По статистике Kaspersky Global Emergency Response Team, в среднем злоумышленники способны незаметно оставаться в ИТ-инфраструктуре компании 94,5 дня, прежде чем их обнаружат. Чтобы организации могли принимать превентивные меры, не дожидаясь нанесения ущерба, в сервисах Kaspersky Threat Intelligence улучшены возможности поиска угроз (Threat Hunting) и расследования инцидентов. ИБ-команды получают актуальный контекст на протяжении всего процесса расследования, что позволяет его ускорить и помочь принять тактически верные решения. При этом информация предоставляется и в виде, удобочитаемом для человека, и в формате, считываемом машиной.
В Kaspersky Threat Intelligence появились новые фиды по Crimeware, облачным сервисам и угрозам для ПО с открытым исходным кодом. Они помогут детектировать или предотвращать утечки данных, а также снижать риски атак на цепочки поставок и вероятность использования уязвимых, скомпрометированных и опасных компонентов ПО. Доступен также поток данных Kaspersky Industrial OVAL Data Feed for Windows: он предоставляет комплексные сведения об уязвимостях в популярных системах SCADA и распределенных системах управления (РСУ).
Существующие фиды обогащены дополнительной информацией о новых категориях угроз, тактиках и техниках атак в классификации MITRE ATT&CK, что позволит командам ИБ обнаруживать атакующих, расследовать инциденты и реагировать на угрозы более быстро и эффективно.
Улучшена интеграция с SIEM-решениями через Kaspersky CyberTrace: добавлен автоматизированный парсинг индикаторов компрометации напрямую из электронной почты и PDF. При этом Kaspersky CyberTrace поддерживает распространенные форматы для экспорта индикаторов компрометации. Это позволяет бесшовно интегрировать отфильтрованные фиды в сторонние инструменты контроля безопасности.
Расширена категоризация по угрозам: в Kaspersky Threat Intelligence расширено покрытие IP-адресов и добавлены новые категории, такие как DDoS, Вторжение (Intrusion), Брутфорс и сетевые сканеры. Обновленный сервис поиска угроз поддерживает фильтры, которые помогают задать определенные критерии источников данных, секции и периоды для автоматизированного поиска по расписанию.

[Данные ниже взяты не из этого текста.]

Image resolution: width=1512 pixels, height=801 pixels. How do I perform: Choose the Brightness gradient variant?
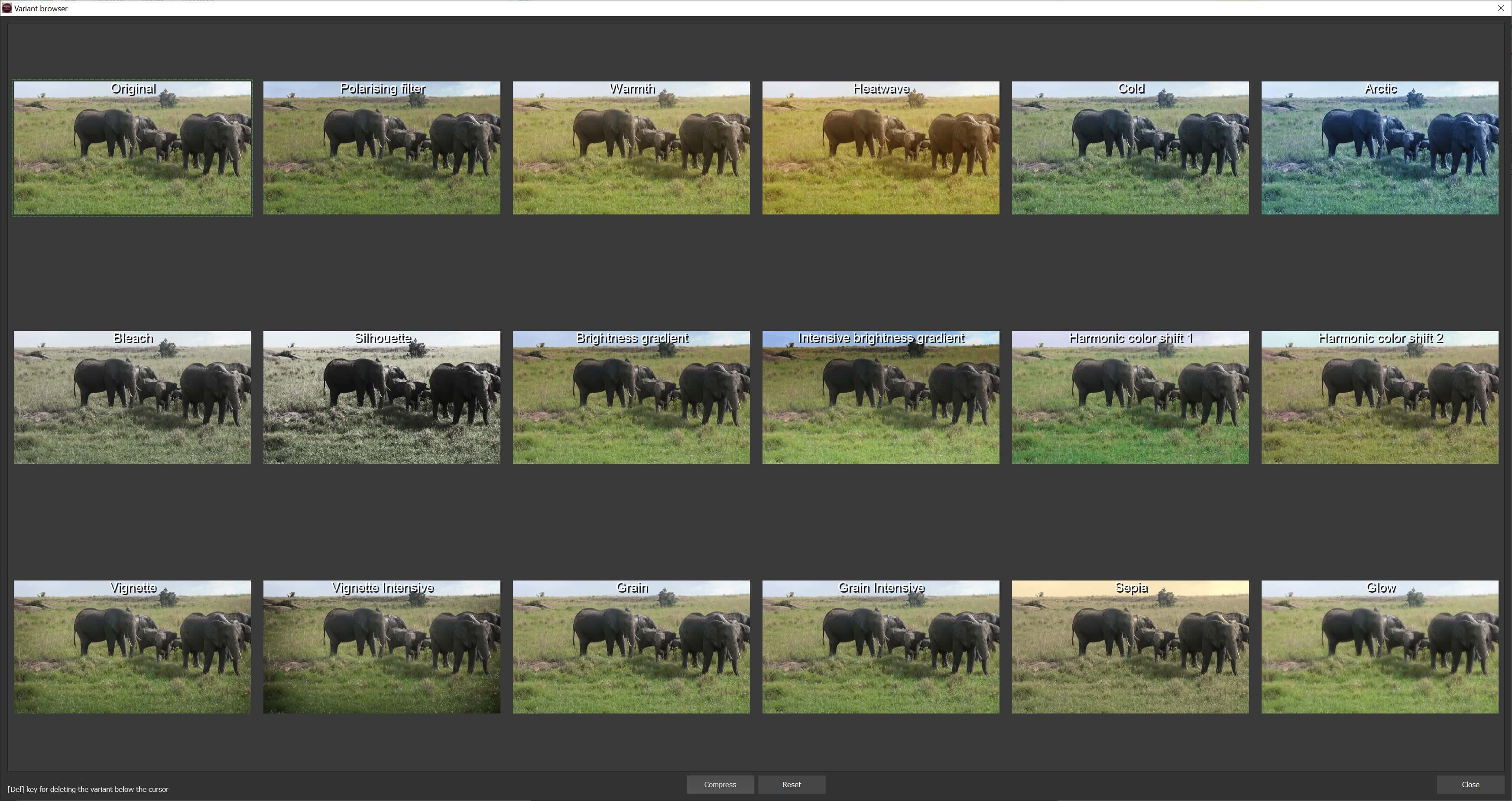(x=631, y=397)
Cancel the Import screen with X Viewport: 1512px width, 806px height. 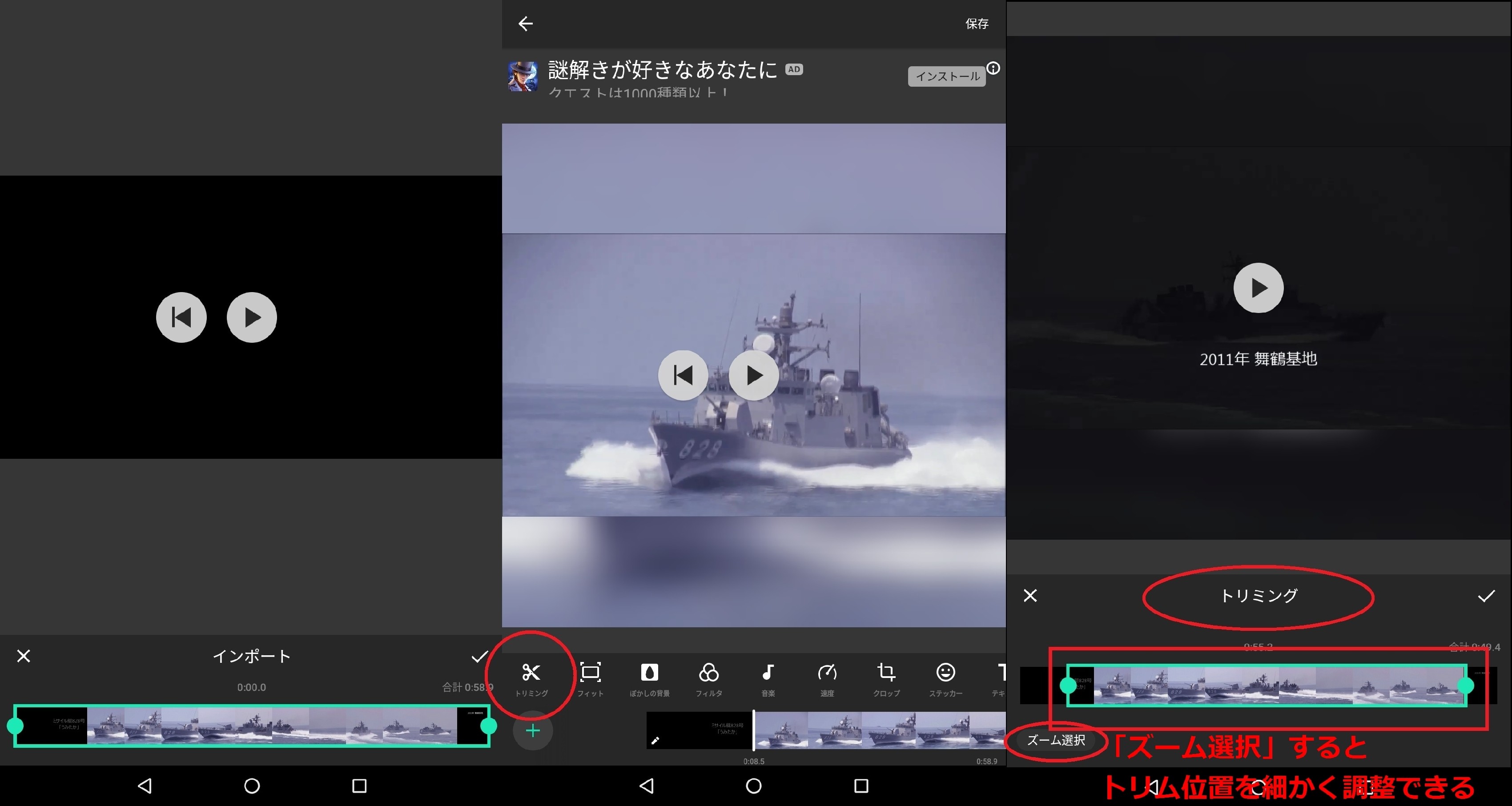point(24,656)
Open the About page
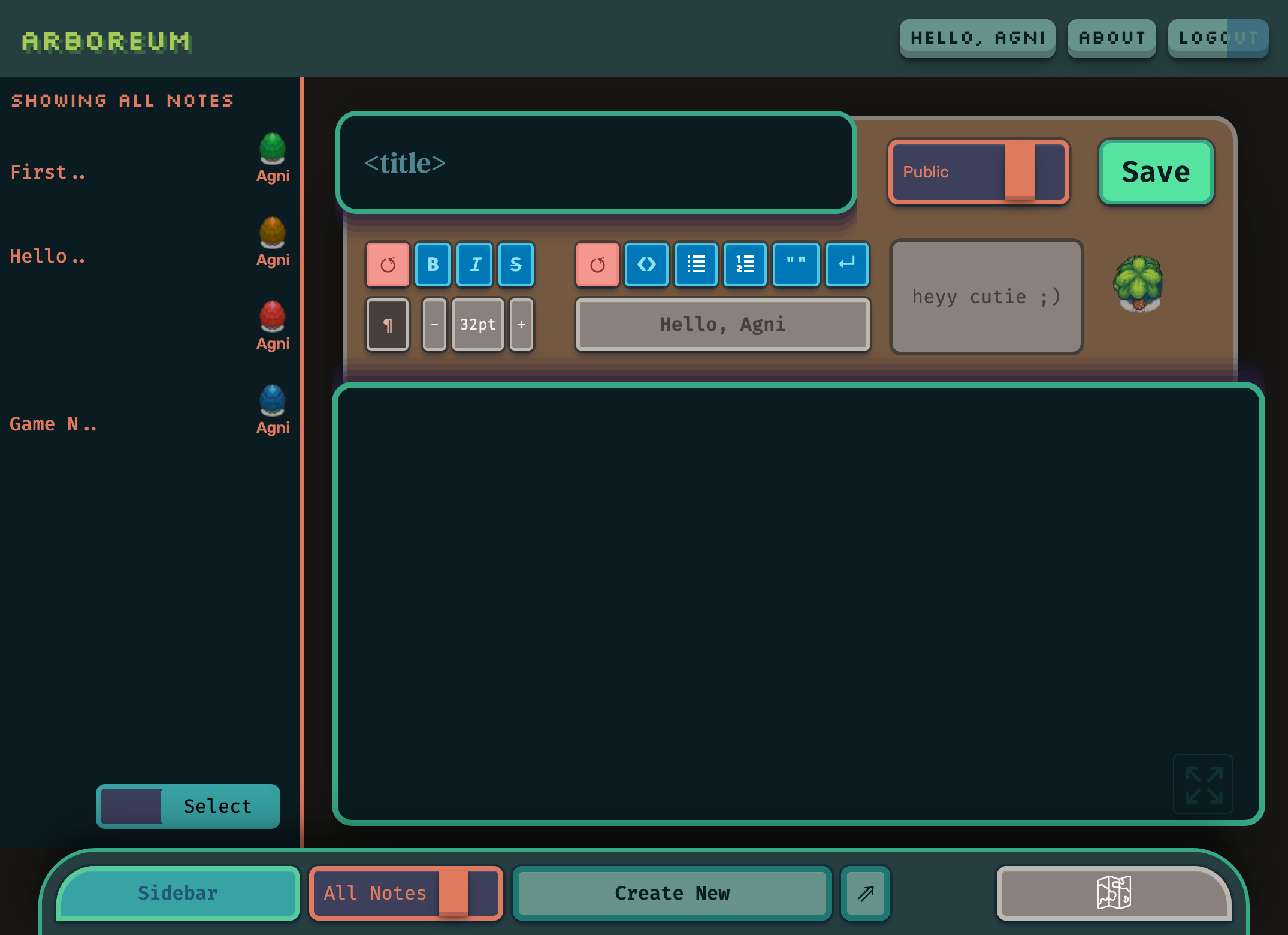The image size is (1288, 935). click(x=1111, y=38)
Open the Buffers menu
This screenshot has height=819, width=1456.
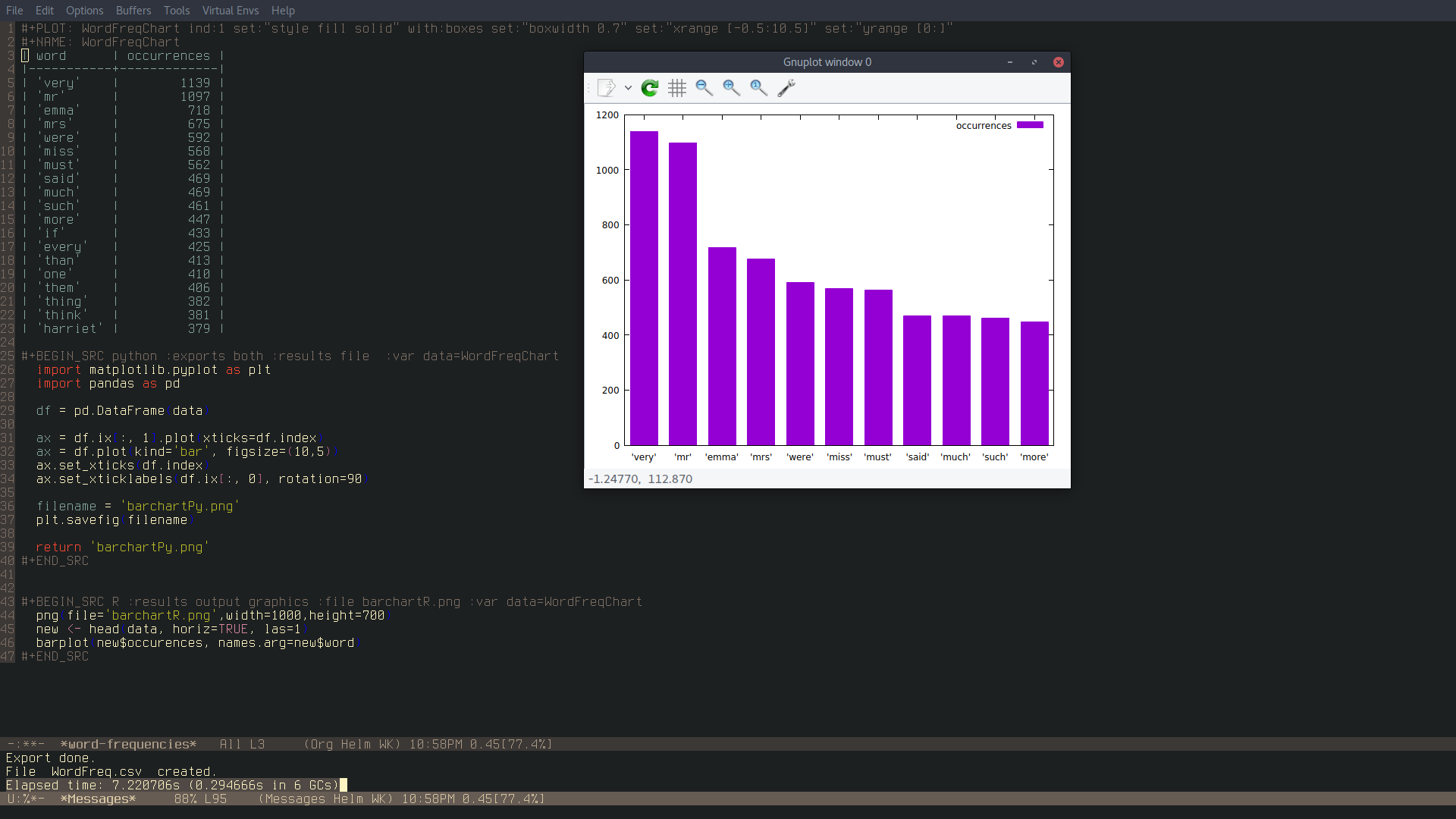click(x=133, y=11)
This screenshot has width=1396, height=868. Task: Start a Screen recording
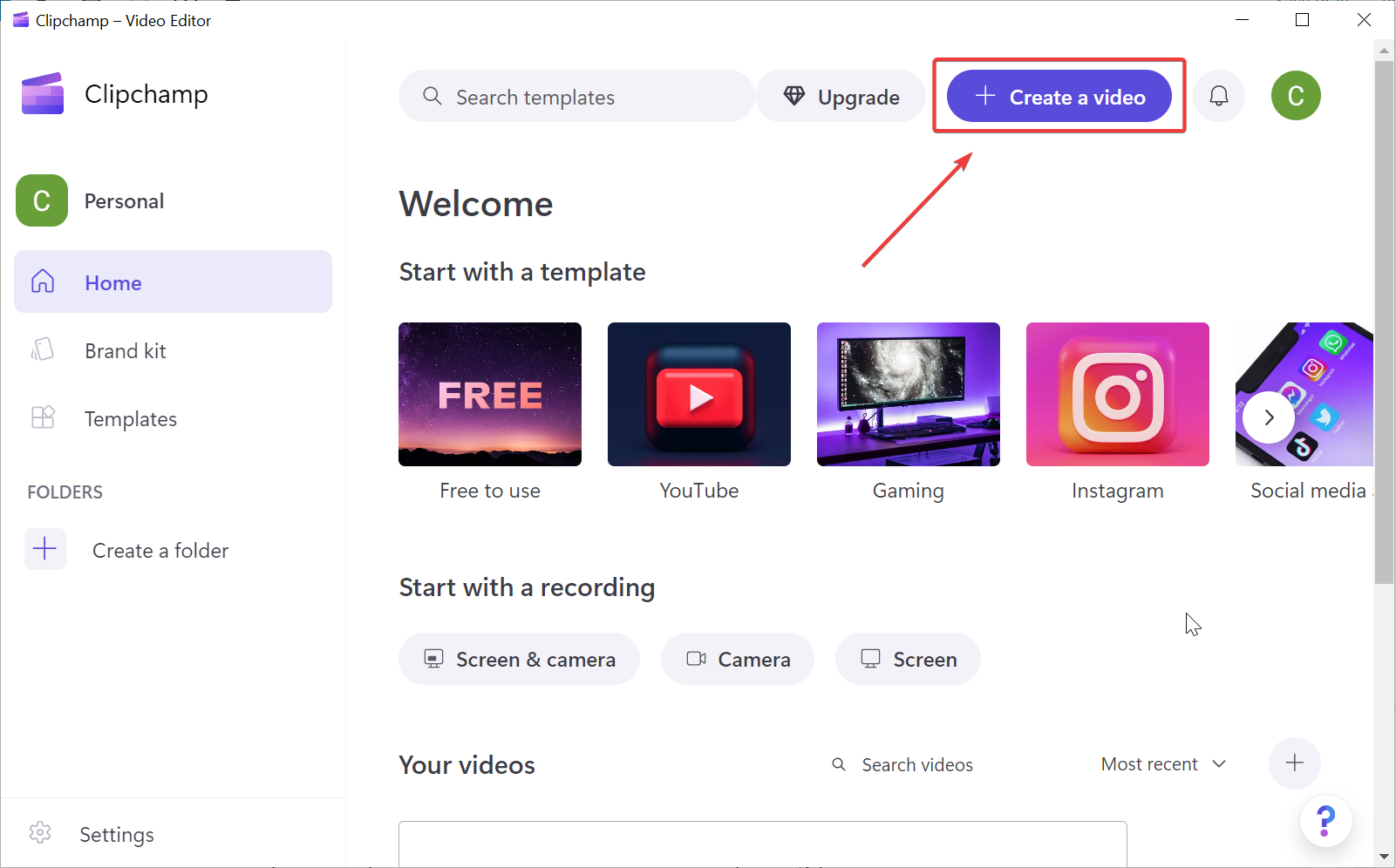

Обновлен инструмент визуализации Research Graph. Теперь на нем также отображается информация о кибергруппах и отчеты, что позволяет находить дополнительные связи с индикаторами компрометации. Это помогает ускорить процессы поиска угроз и реагирования на них, поскольку подсвечиваются индикаторы компрометации, относящиеся к атакам, которые описаны в отчетах и профилях кибергрупп.
Для защиты репутации бренда расширен список уведомлений от сервиса Digital Footprint. В режиме реального времени ИБ-специалисты могут получать уведомления о целевом фишинге, появлении поддельных аккаунтов в социальных сетях или вредоносных приложениях, которые эксплуатируют название компании. Эта функция поможет не только отследить появление подобной активности злоумышленников, но и получить о ней релевантную, точную и детальную информацию.
Обновленная песочница Kaspersky Cloud Research Sandbox теперь поддерживает Android OS и MITRE ATT@CK. Research Sandbox также обеспечивает анализ сетевой активности по всем протоколам, включая IP, UDP, TCP, DNS, HTTP (S), SSL, FTP, POP3, IRC. При этом теперь пользователь может указать любые значения командной строки для запуска файла с требуемыми параметрами.